Above: Reports in Verusen.

Image Credit: Verusen

Prior to starting Verusen, Noble worked at Sherwin-Williams as a sales manager and was a founding member of LaunchHouse, a startup accelerator in Cleveland, Ohio. Verusen’s other cofounder, Spencer Applegate, previously launched startups that aggregate data for real estate professionals and help musculoskeletal patients connect with pain specialists.

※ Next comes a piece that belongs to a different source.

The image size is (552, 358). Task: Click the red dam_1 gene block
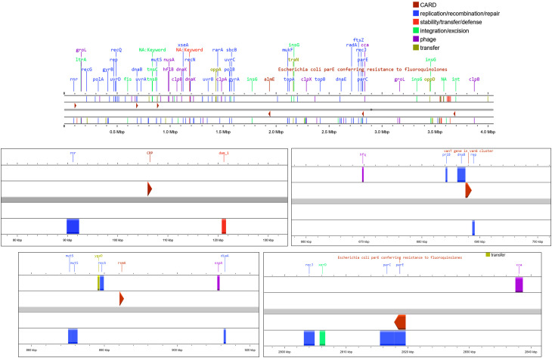(x=224, y=226)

“Our AI platform learns from a variety of data points, including parts purchase history, movements, and field knowledge, to identify verifiable savings across various locations for materials data. It learns the data, finds duplicates, and makes recommendations to reduce inventory rapidly. It provides a Google-like search across the different ERPs and locations to help reduce the opportunity for duplicate data creation in the future,” Noble continued. “Verusen’s platform [also] enables companies to achieve better sustainability by reducing the number of duplicate materials purchased that is most often caused by a lack of visibility to parts data.”

Verusen can monitor material levels across supply chain locations, optimizing inventory to (ideally) reduce costs and boost service. The goal is to deliver greater transparency to organizations, Noble says — enabling them to better “rationalize” their supply network purchasing power.

A healthy market

Even in the face of demand shock, labor shortages, port disruptions, and capacity constraints, not every enterprise is clamoring for tech solutions to solve their supply chain challenges. According to a report by FourKites and Reuters, more than 60% of European companies admit they’re slow to react to changing trends in logistics technologies. A survey by AIBP and Oracle found that close to half of manufacturing and supply chain professionals in Southeast Asia, meanwhile, perceive their companies to be lagging in the industry.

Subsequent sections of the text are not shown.